Introduction
The Deep Neural Network Development Kit
Setting Up
Setting Up the ZCU104
Setting Up the Ultra96
Building and Running Examples
Running the ADAS Example
Modifying the Pose Example to Use a Live Feed
Conclusion
References

Published May 6, 2019 © GPL3+

Machine Learning at the Edge with Xilinx DNN Developer Kit

Programmable logic can accelerate machine learning inference. Let's take a look at how we can use the Xilinx DNNDK to do this.

IntermediateFull instructions provided3 hours11,965

Machine Learning at the Edge with Xilinx DNN Developer Kit

Things used in this project

Hardware components

Tria Technologies Ultra96-V1

Zynq UltraScale+ MPSoC ZCU104

Webcam, Logitech® HD Pro

Software apps and online services

Xilinx Deep Neural Network Development Kit

Story

Introduction

Vision-based machine learning inference is a hot topic, with implementations being used at the edge for a range of applications from vehicle detection to pose tracking and classification and identification of people, objects and animals.
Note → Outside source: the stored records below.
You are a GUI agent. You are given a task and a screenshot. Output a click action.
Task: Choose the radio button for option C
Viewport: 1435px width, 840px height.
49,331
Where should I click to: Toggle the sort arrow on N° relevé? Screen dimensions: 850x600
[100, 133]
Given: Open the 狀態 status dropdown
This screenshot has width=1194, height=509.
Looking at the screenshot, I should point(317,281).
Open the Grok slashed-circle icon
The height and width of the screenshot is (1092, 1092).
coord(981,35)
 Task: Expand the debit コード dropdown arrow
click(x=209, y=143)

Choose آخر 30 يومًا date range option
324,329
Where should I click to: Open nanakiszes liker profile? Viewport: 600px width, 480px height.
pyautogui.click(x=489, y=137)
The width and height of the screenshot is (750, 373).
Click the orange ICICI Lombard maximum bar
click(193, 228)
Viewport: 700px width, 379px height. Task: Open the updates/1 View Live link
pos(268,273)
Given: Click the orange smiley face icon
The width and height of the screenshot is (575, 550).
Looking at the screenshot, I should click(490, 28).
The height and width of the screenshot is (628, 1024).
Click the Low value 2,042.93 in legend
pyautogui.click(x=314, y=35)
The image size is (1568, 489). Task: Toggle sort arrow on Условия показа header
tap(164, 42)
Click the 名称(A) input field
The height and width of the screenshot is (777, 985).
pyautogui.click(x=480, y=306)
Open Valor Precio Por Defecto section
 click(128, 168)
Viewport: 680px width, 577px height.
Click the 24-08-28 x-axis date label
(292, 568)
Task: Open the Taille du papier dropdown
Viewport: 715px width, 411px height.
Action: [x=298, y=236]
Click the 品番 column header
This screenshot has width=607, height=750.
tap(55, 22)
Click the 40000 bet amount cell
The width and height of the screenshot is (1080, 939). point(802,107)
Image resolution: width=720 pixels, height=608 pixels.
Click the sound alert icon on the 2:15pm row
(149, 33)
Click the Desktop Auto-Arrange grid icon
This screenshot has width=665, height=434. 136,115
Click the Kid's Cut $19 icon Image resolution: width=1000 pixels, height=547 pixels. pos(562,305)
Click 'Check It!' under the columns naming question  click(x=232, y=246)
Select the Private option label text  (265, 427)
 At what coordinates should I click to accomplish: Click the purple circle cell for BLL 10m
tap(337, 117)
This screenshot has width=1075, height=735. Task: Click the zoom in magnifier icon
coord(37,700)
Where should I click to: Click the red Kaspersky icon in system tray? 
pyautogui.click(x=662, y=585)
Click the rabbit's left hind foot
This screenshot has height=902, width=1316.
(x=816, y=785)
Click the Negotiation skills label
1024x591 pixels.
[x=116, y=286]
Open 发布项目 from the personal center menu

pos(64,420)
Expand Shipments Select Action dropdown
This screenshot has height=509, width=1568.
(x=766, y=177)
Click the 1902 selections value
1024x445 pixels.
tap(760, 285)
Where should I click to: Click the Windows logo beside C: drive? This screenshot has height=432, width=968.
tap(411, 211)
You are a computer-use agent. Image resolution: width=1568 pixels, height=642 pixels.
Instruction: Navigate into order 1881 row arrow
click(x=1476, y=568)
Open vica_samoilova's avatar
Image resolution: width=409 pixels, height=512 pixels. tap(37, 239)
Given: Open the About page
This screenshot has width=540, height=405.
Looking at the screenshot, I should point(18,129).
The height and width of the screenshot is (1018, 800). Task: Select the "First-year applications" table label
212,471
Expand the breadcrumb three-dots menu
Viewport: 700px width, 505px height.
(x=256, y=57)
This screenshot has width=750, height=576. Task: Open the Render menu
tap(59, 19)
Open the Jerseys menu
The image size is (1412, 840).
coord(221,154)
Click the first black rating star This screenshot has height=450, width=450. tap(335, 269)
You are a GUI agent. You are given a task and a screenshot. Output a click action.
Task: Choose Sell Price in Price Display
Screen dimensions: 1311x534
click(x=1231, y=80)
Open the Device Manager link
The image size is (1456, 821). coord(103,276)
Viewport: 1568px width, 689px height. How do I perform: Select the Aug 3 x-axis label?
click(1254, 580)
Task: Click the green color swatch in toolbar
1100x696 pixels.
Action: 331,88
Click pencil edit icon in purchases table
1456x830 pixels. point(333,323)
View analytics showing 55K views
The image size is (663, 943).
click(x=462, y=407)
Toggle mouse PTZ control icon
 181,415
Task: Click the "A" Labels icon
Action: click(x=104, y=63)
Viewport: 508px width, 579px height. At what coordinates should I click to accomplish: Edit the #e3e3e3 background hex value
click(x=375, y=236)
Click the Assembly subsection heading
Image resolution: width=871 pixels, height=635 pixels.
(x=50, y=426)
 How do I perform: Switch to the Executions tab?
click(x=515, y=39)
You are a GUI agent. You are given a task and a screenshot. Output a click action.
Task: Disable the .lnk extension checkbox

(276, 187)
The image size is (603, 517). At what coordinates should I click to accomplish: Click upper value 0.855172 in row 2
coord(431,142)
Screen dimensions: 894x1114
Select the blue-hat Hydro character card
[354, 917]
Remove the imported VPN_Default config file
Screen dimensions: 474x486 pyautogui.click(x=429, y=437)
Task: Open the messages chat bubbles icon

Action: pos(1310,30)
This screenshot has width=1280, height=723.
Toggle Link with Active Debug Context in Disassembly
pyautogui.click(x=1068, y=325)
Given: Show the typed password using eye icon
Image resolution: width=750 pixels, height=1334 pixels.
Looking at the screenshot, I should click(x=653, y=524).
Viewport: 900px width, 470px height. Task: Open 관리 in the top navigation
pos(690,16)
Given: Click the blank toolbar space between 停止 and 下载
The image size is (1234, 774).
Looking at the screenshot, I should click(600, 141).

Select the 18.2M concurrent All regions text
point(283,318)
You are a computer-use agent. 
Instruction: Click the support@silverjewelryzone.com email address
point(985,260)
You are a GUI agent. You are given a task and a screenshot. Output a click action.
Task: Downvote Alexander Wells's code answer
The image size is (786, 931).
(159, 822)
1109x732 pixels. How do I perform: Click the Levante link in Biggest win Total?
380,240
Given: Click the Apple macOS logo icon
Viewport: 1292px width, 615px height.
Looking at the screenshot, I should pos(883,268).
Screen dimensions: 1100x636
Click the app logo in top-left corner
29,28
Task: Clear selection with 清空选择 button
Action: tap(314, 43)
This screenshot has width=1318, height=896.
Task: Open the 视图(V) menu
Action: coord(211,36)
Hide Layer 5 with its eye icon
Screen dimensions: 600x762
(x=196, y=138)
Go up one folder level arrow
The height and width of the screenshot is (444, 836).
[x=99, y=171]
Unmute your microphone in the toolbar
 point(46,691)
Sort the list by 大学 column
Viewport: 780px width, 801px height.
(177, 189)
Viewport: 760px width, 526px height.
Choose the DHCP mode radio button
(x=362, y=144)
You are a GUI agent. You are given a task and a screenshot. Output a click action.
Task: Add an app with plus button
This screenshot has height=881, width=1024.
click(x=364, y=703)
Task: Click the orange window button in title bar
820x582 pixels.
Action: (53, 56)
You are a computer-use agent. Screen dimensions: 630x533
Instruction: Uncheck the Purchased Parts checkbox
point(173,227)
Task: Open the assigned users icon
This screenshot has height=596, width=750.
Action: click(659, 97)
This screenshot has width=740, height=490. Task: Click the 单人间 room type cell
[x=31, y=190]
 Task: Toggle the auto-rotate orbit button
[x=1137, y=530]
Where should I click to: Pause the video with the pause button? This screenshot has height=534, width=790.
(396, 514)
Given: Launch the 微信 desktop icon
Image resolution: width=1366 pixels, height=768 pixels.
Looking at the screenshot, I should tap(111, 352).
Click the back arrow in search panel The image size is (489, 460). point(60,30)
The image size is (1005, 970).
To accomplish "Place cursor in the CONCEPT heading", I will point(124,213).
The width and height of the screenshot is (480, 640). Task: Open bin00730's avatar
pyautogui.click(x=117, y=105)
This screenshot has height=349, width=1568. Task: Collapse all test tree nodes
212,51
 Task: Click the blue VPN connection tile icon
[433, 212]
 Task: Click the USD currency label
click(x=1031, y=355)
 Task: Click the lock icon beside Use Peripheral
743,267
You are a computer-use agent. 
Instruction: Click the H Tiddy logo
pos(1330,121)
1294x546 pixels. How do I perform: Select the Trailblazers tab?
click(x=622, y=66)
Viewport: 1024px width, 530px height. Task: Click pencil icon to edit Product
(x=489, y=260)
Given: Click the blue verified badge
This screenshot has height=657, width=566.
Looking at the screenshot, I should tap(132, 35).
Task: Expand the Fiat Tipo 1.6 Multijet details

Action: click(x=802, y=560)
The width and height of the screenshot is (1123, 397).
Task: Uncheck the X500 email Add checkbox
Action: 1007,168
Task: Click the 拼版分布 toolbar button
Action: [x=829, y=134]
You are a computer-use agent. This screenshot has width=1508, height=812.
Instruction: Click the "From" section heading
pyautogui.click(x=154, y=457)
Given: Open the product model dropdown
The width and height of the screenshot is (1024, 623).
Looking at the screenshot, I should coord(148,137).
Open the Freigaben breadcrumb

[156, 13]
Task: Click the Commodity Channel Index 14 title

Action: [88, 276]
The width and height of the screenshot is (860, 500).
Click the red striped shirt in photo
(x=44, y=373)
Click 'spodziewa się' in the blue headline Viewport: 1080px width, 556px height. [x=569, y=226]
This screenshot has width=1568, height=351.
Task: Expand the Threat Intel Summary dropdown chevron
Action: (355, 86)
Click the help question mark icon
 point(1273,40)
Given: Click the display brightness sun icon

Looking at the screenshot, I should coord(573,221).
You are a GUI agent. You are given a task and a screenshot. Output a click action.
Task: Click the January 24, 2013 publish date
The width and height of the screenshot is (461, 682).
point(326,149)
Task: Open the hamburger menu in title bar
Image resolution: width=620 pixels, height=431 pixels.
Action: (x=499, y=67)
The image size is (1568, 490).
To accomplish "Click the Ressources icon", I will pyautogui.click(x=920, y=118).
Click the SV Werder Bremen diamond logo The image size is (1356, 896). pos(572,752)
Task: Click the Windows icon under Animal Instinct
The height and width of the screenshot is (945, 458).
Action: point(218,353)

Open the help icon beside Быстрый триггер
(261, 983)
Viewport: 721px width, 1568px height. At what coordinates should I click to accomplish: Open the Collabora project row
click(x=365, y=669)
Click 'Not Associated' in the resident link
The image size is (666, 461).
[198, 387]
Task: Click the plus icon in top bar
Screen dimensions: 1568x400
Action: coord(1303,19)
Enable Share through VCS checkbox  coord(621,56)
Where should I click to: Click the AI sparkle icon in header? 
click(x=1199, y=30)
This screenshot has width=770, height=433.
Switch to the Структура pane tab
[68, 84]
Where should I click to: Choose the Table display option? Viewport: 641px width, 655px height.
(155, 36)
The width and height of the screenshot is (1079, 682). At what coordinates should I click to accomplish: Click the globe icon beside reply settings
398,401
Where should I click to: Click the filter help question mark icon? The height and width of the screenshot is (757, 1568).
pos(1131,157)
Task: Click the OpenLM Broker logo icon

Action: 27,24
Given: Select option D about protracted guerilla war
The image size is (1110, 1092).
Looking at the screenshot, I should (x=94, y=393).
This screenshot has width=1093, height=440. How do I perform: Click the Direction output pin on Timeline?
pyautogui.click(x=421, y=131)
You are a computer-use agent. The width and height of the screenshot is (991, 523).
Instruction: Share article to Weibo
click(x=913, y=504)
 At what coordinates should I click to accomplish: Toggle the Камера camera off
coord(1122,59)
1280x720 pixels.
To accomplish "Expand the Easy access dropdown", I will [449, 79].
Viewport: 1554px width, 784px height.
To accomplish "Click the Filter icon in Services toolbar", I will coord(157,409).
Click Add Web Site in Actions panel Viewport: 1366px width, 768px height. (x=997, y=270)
Due to the complexity of convolutional neural networks, implementing machine learning inference can be computationally intensive. This makes achieving high frame rates challenging using traditional computational architectures. Heterogeneous System on Chips like the Zynq and Zynq MPSoC which combine high performance ARM processors with programmable logic offer solution which can significantly accelerate the performance.

The challenge has previously been creating the programmable logic implementation, which is easy to use and work with common machine learning flows e.g. Caffe and TensorFlow.

The Deep Neural Network Development Kit

To address the need to work with common industry frameworks and enable acceleration in programmable logic without the need to implement the entire network from scratch. Deephi (owned by Xilinx) developed the Deep Neural Network Development Kit (DNNDK).

The DNNDK is based on C/C++ APIs and allows us to work with common industry standard frameworks, and with popular networks including VGG, ResNet, GoogLeNet, YOLO, SSD, and MobileNet.

At the heart of the DNNDK, which enables the acceleration of the deep learning algorithms, is the deep learning processor unit (DPU). On our Zynq or Zynq MPSoC system, the DPU resides in the programmable logic. To support different deep learning accelerations there are several different DPUs variants which can be implemented.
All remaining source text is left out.